A Sherpa guide who spent nearly a week stranded on the slopes of Mount Everest is recovering in Kathmandu after being found alive in a dramatic rescue, even as his family demands accountability over what they describe as a delayed search effort.
57-year-old Dawa Sherpa was discovered on Thursday crawling through snow near the Khumbu Icefall, above Everest Base Camp, days after he disappeared while descending the mountain, AP reported.
He was airlifted to Nepal’s capital and reunited with relatives. According to HAMS Hospital, he is being treated for frostbite, dehydration and thigh-related complications but remains in stable condition.
Dawa Sherpa’s Family Files Complaint Against Employer
Meanwhile, his family has filed a police case against his employer,
the Kathmandu-based Himalayan Traverse company, and has lodged a complaint at Nepal’s Department of Tourism. They argue that rescue efforts began far too late.

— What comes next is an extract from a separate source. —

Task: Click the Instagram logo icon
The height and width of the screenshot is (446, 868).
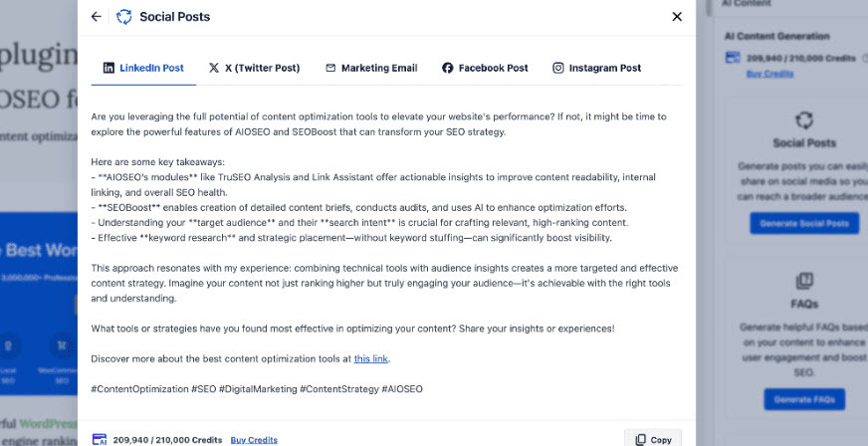Action: (x=558, y=68)
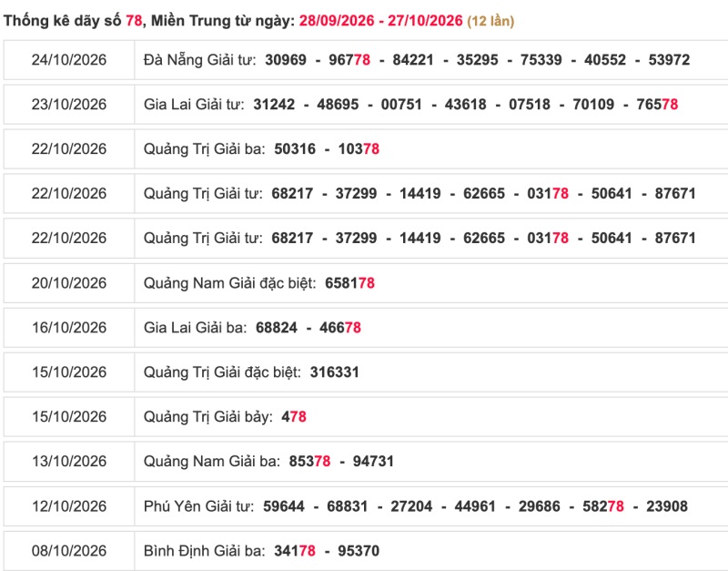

“Action needs to be taken by the mountaineering department. It was negligence of the company that resulted in so much delay in starting rescue,” Dawa’s nephew, Karma Gelje Sherpa, told AP, adding, “If he had been a foreign climber, rescue would definitely have been organized much faster and prompt, but he happened to be an old Nepali.”
Dawa was last seen around May 29 near the Yellow Band section above Camp 3, at an altitude of about 7,200 metres. Two foreign climbers who had been with him reached Base Camp safely as the Everest climbing season came to a close and route infrastructure was being removed.
British climber Chris Thrall later said he was forced to assist a Polish climber suffering from frostbite during the descent. “He (Dawa) had been in death zone for 19 hours and at that point, a decision was made that we needed to descent through the Icefall,” Thrall had said earlier this week, explaining why he did not go up the mountain to look for Dawa.
Dawa was eventually located by a team from the Sagarmatha Pollution Control Committee, whose members were dismantling ladders and ropes and conducting seasonal cleanup work on the mountain.